MANILA, Philippines – Alsons Power Group is finalizing the engineering procurement and construction (EPC) contract for its 105-megawatt (MW) coal-fired power plant in Zamboanga City, which will augment the company’s revenues and Mindanao’s supply by 2020.

Several EPC contractors have manifested their interest in building the 105-MW San Ramon Power Inc. (SRPI) coal-fired plant, Alsons Consolidated Resources Inc. (ACR) chairman and president Tomas Alcantara said in an interview last week.

“There are several EPC groups that manifested interest here. There is a Chinese and another Korean but we are not prepared to disclose,” Alcantara said.

To finally start the construction of the plant, Alsons Power Group is closing the power supply agreement (PSA) contracts with off-takers.

“That is another 105 MW, we are just perfecting the PSA contracts that we have. As far as rates are concerned we already have an ERC approval. We are just working on the principal cooperative that would be the principal off-taker for the plant,” Alcantara said.

The company is targeting to complete the construction works and start operating SRPI by 2020.

Previously, Alsons Power has worked with Daelim Industrial, Ltd. of Korea and Japanese company JGC Corp. for Sections 1 and 2 of the 2x105-MW coal plant under Sarangani Energy Corp.

Section 1 of SEC was completed and started operating in April 2016 while Section 2 is targeted for completion in 2019.

Once the new power plants are completed, Alsons expects a surge in income and revenues for the power business.

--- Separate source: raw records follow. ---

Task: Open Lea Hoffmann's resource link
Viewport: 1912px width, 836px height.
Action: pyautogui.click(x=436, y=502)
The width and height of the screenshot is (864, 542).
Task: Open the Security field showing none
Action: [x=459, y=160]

Alcantara said the power business has a total capacity of around 258 MW, which would increase to 573 MW by 2020. “We are hoping that the completion of our power project will be able to generate at least three times the current earnings of ACR,” he said.

In 2015, ACR booked a net income of P691 million, of which 90 percent is contributed by the power business.

Last year, the company booked a consolidated net income of P238 million in the nine months ending September, a 65-percent decline from the same period last year, due to higher expenses for the period as a result mainly due to pass-on fuel costs and higher finance charges.